From: Gerald Schaefer <gerald.schaefer@de.ibm.com>
To: Anshuman Khandual <anshuman.khandual@arm.com>
Cc: Mark Rutland <mark.rutland@arm.com>,
linux-ia64@vger.kernel.org, linux-sh@vger.kernel.org,
Peter Zijlstra <peterz@infradead.org>,
James Hogan <jhogan@kernel.org>,
Tetsuo Handa <penguin-kernel@i-love.sakura.ne.jp>,
Heiko Carstens <heiko.carstens@de.ibm.com>,
Michal Hocko <mhocko@kernel.org>,
linux-mm@kvack.org, Dave Hansen <dave.hansen@intel.com>,
Paul Mackerras <paulus@samba.org>,
sparclinux@vger.kernel.org, Thomas Gleixner <tglx@linutronix.de>,
linux-s390@vger.kernel.org, x86@kernel.org,
Russell King - ARM Linux <linux@armlinux.org.uk>,
Matthew Wilcox <willy@infradead.org>,
Steven Price <Steven.Price@arm.com>,
Jason Gunthorpe <jgg@ziepe.ca>,
linux-arm-kernel@lists.infradead.org,
linux-snps-arc@lists.infradead.org,
Kees Cook <keescook@chromium.org>,
Masahiro Yamada <yamada.masahiro@socionext.com>,
Mark Brown <broonie@kernel.org>,
Dan Williams <dan.j.williams@intel.com>,
Vlastimil Babka <vbabka@suse.cz>,
Sri Krishna chowdary <schowdary@nvidia.com>,
Ard Biesheuvel <ard.biesheuvel@linaro.org>,
Greg Kroah-Hartman <gregkh@linuxfoundation.org>,
linux-mips@vger.kernel.org, Ralf Baechle <ralf@linux-mips.org>,
linux-kernel@vger.kernel.org, Paul Burton <paul.burton@mips.com>,
Mike Rapoport <rppt@linux.vnet.ibm.com>,
Vineet Gupta <vgupta@synopsys.com>,
Martin Schwidefsky <schwidefsky@de.ibm.com>,
Andrew Morton <akpm@linux-foundation.org>,
linuxppc-dev@lists.ozlabs.org,
"David S. Miller" <davem@davemloft.net>
Subject: Re: [PATCH 1/1] mm/pgtable/debug: Add test validating architecture page table helpers
Date: Fri, 6 Sep 2019 21:03:46 +0200 [thread overview]

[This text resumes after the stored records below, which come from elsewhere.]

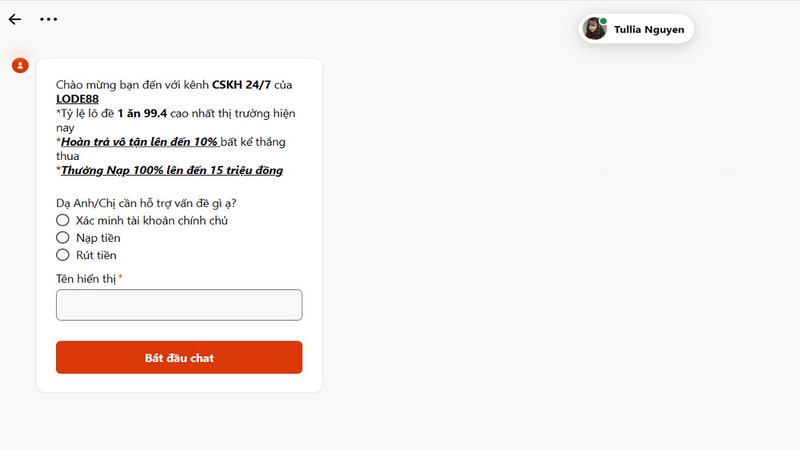The height and width of the screenshot is (450, 800).
Task: Choose the "Nạp tiền" radio button
Action: [63, 238]
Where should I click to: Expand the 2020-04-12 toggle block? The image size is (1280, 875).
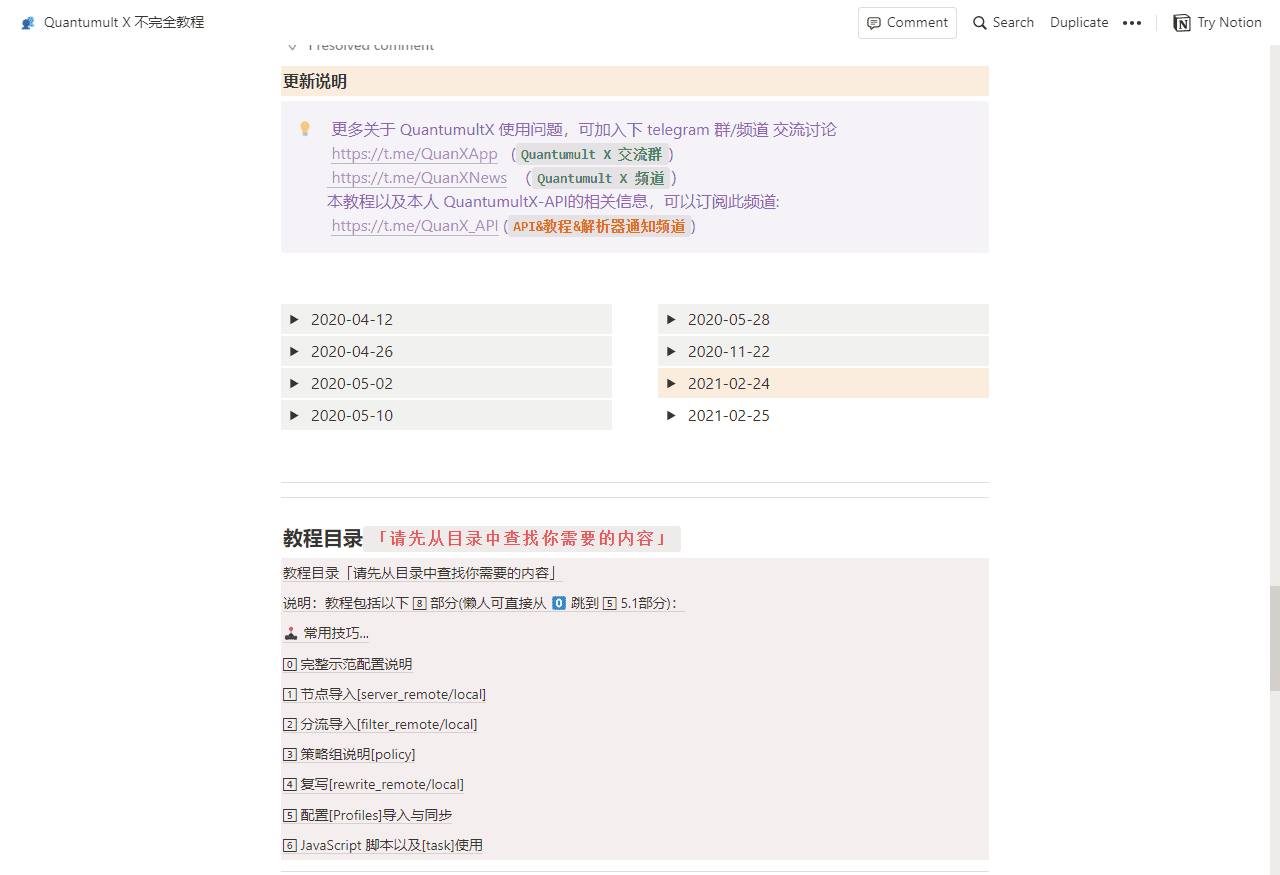coord(294,319)
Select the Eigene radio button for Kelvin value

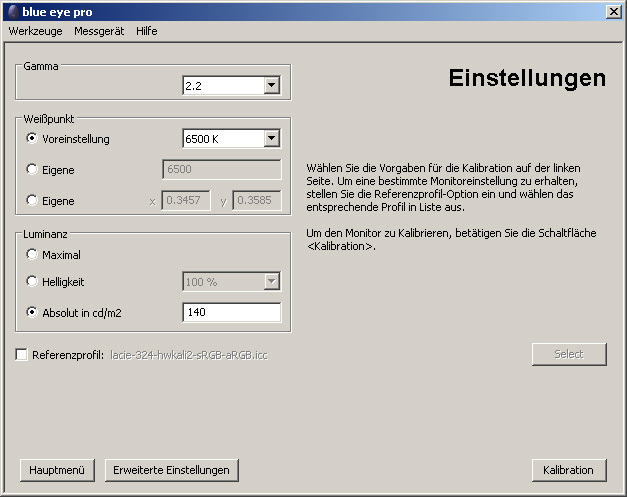[32, 170]
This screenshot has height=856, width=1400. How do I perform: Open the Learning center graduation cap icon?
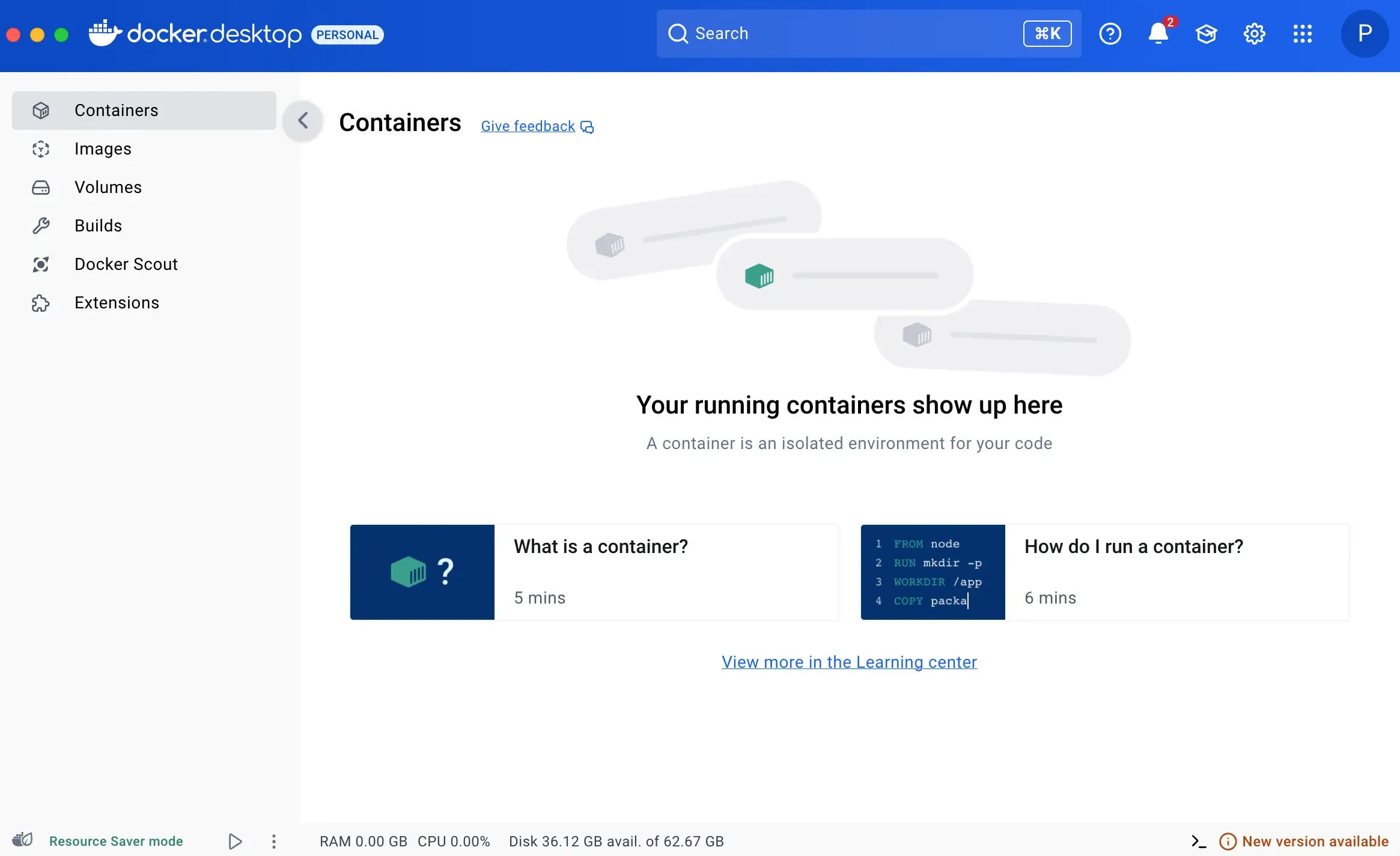tap(1207, 34)
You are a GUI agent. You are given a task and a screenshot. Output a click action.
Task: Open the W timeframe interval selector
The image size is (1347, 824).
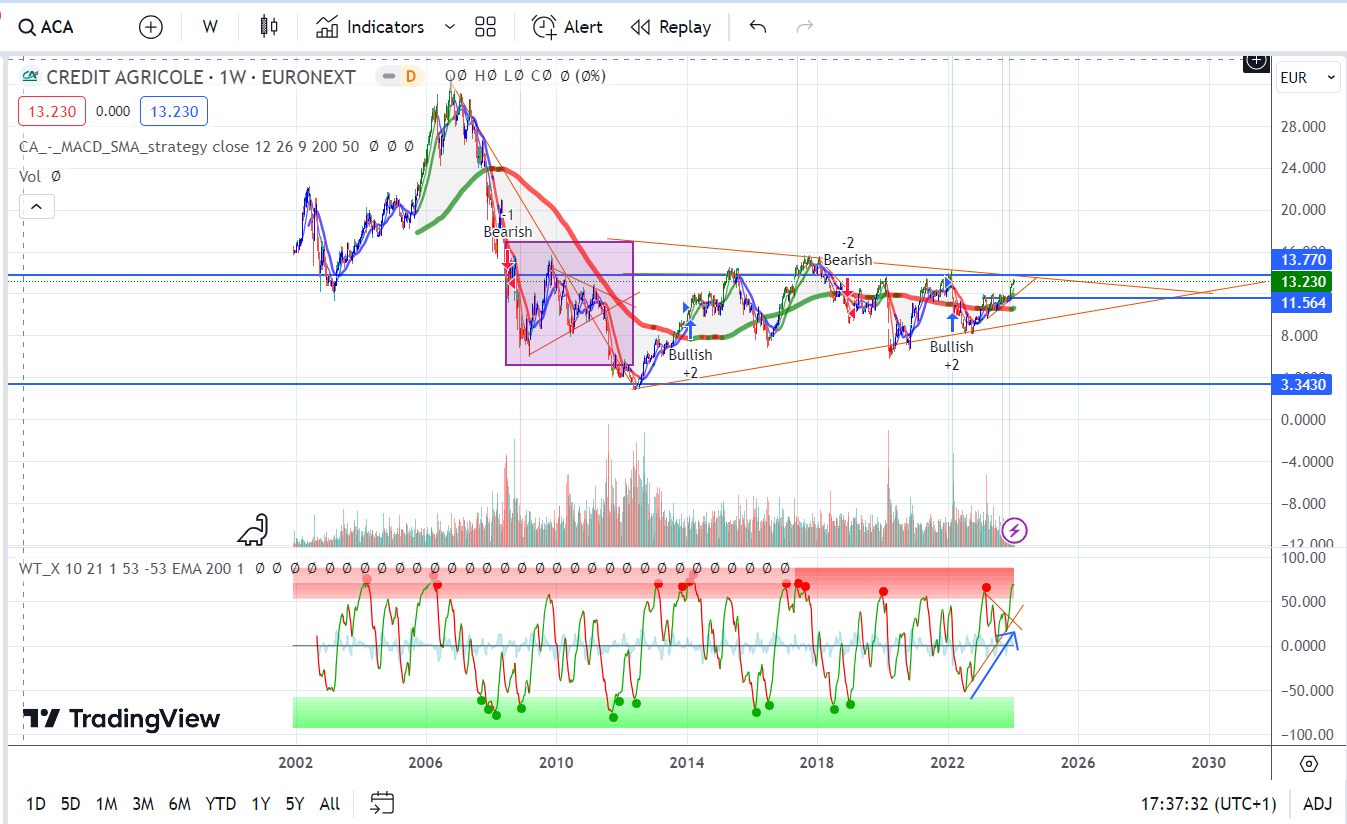coord(210,27)
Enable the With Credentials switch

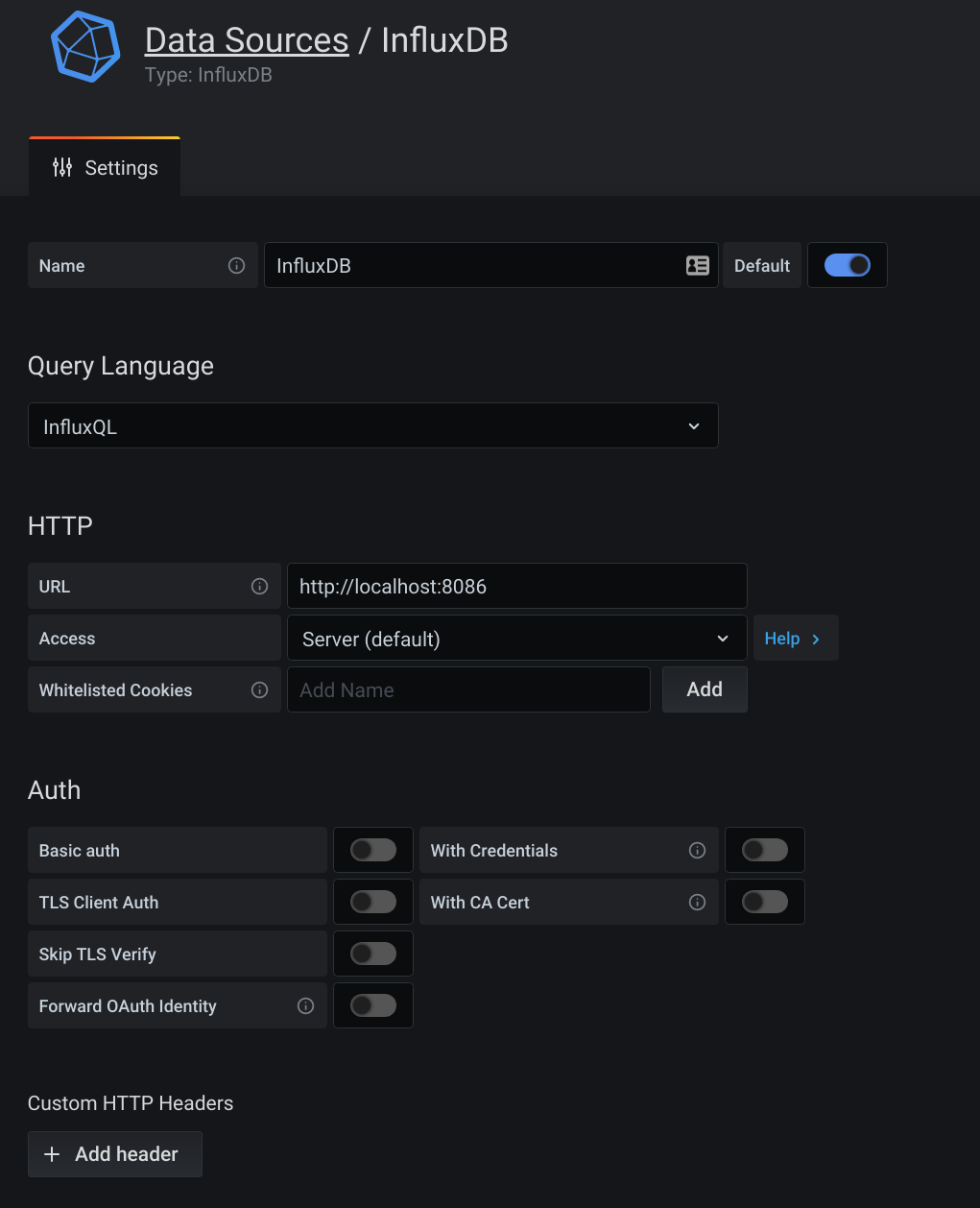click(764, 850)
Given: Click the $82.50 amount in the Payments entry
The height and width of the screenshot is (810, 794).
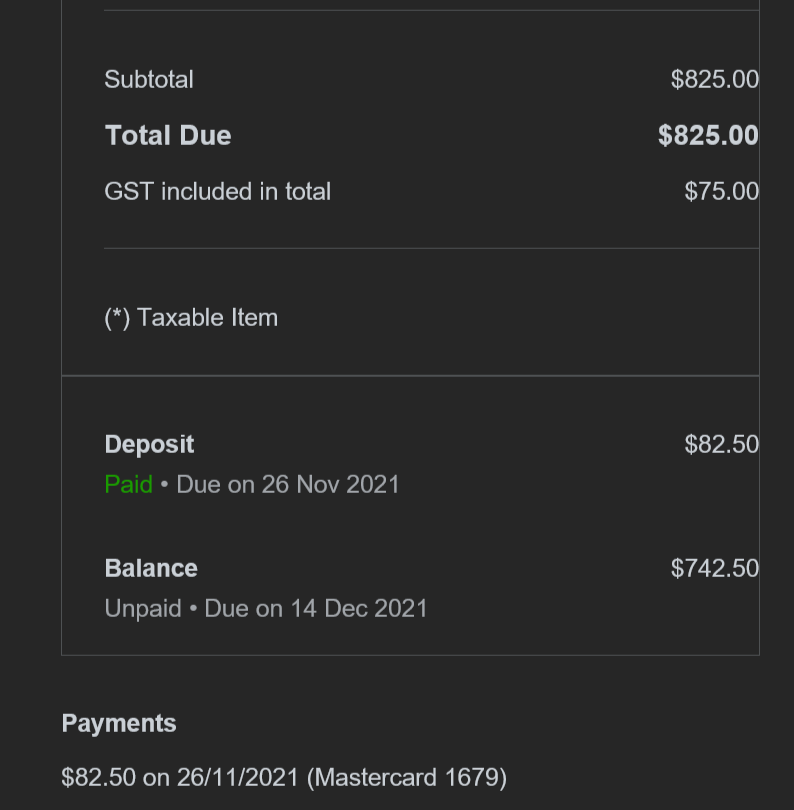Looking at the screenshot, I should 98,778.
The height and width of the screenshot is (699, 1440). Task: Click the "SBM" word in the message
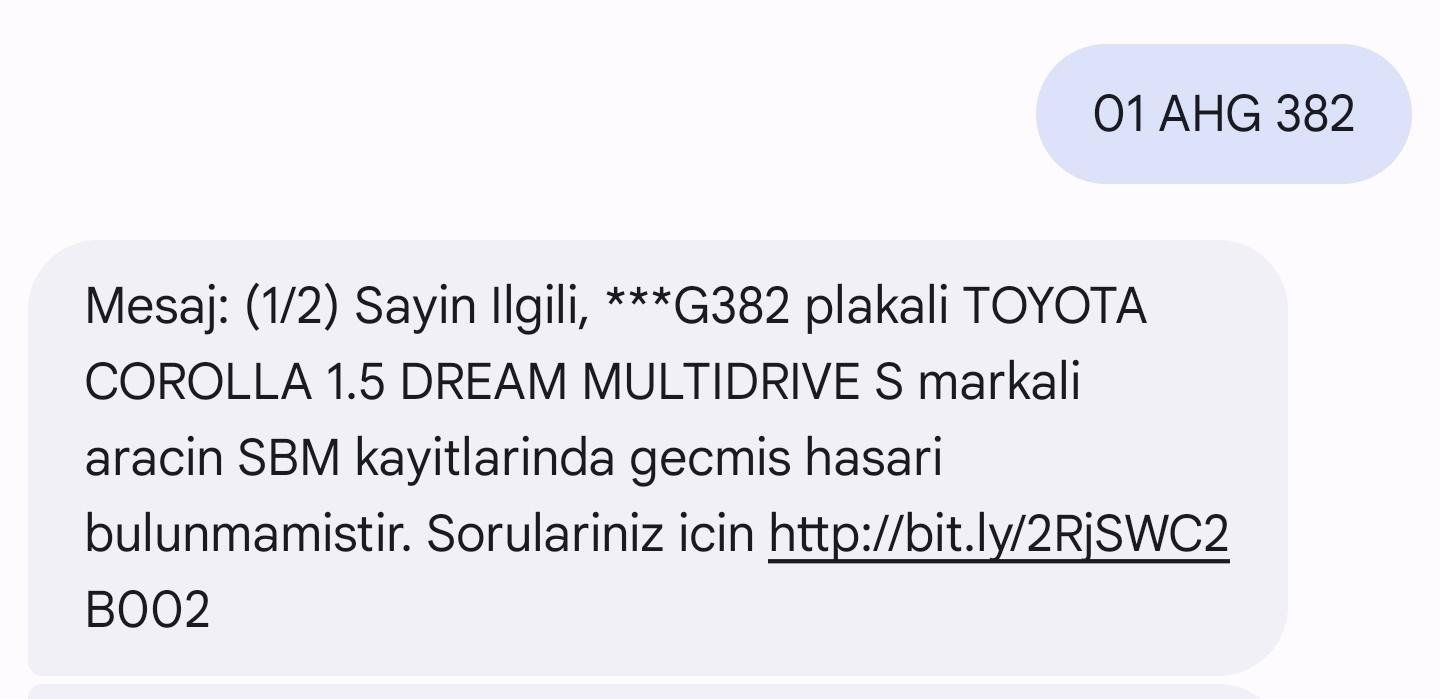pos(290,459)

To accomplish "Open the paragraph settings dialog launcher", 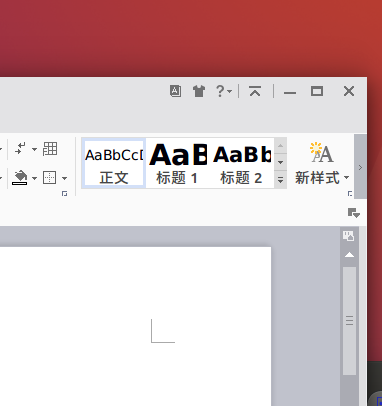I will pos(64,193).
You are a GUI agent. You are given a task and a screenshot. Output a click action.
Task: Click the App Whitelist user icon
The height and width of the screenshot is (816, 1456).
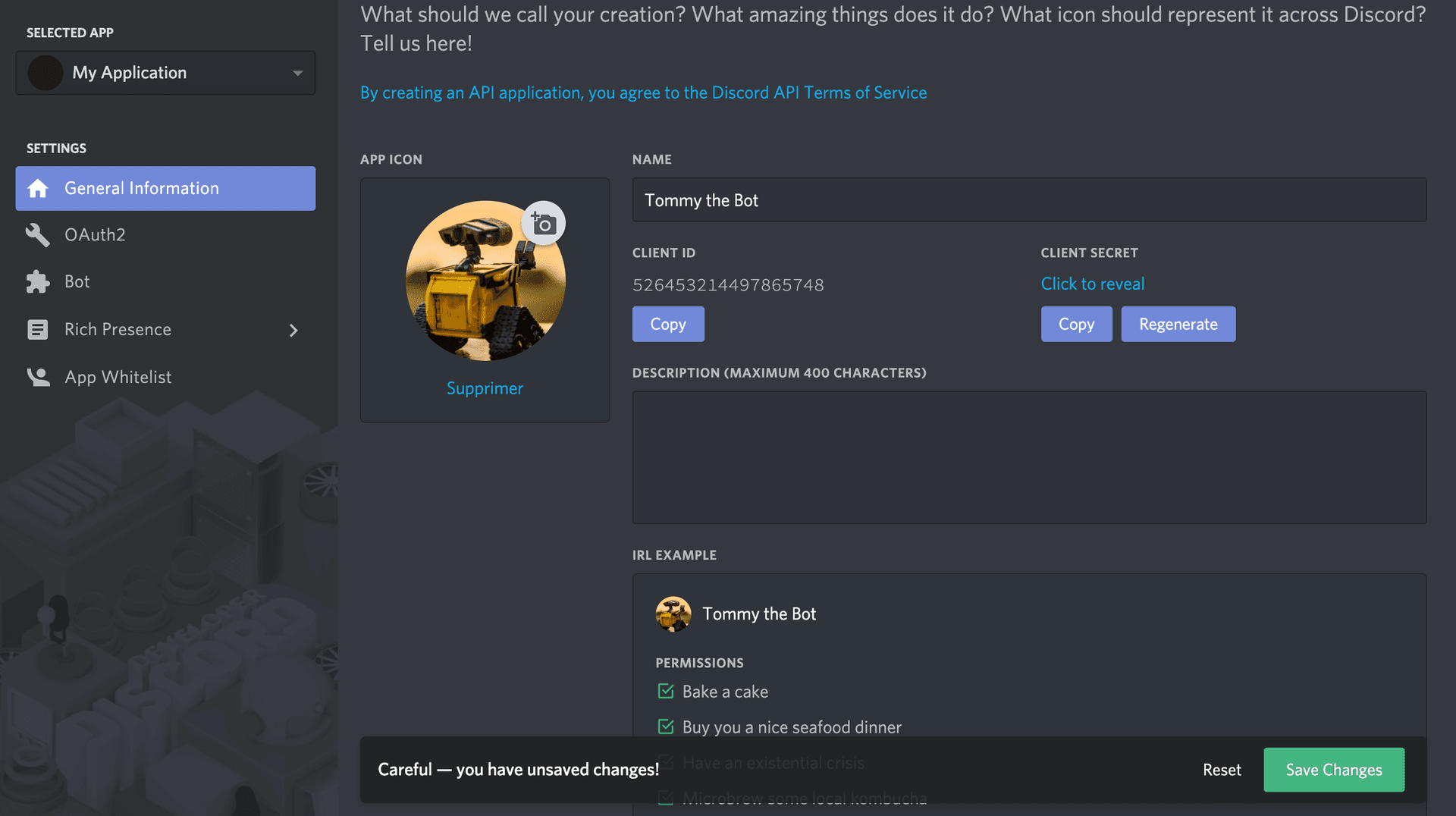[38, 377]
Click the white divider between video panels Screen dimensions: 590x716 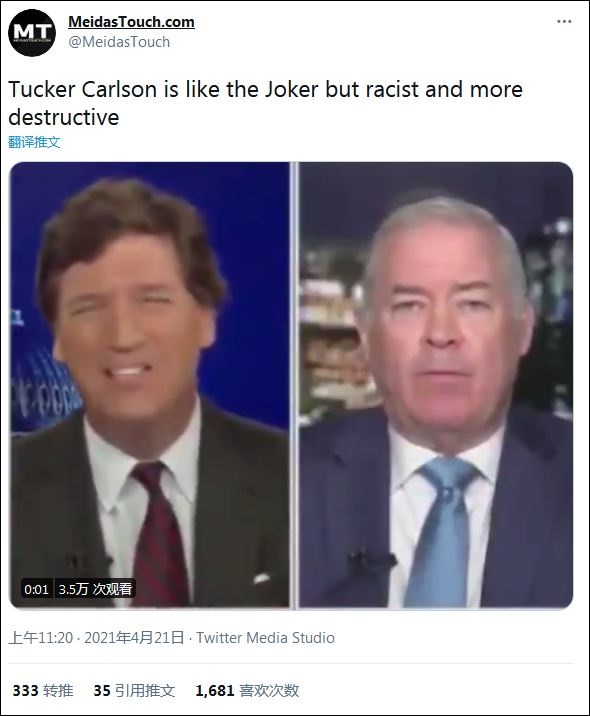click(x=294, y=385)

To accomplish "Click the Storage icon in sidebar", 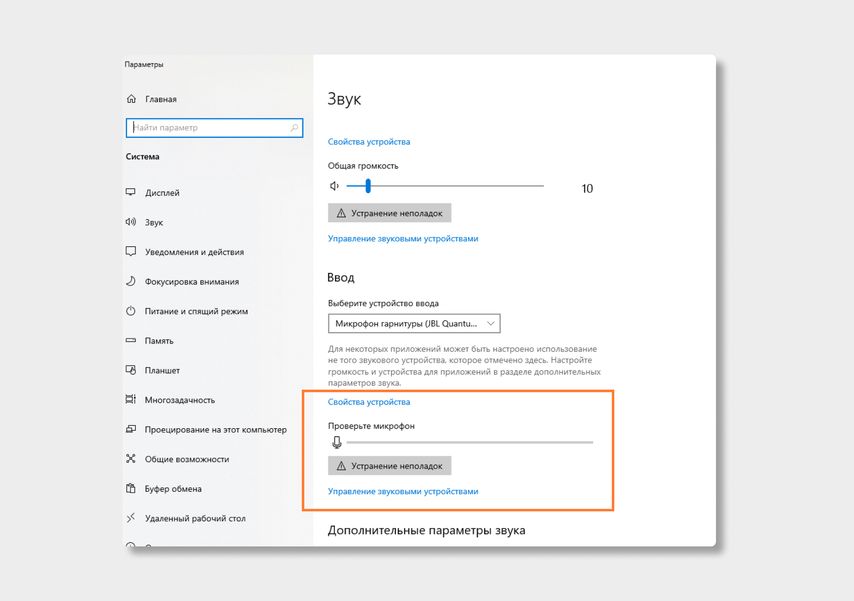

Message-ID: <20190906210346.5ecbff01@thinkpad> (raw)
In-Reply-To: <3c609e33-afbb-ffaf-481a-6d225a06d1d0@arm.com>
On Fri, 6 Sep 2019 11:58:59 +0530
Anshuman Khandual <anshuman.khandual@arm.com> wrote:
> On 09/05/2019 10:36 PM, Gerald Schaefer wrote:
> > On Thu, 5 Sep 2019 14:48:14 +0530
> > Anshuman Khandual <anshuman.khandual@arm.com> wrote:
> >
> >>> [...]
> >>>> +
> >>>> +#if !defined(__PAGETABLE_PMD_FOLDED) && !defined(__ARCH_HAS_4LEVEL_HACK)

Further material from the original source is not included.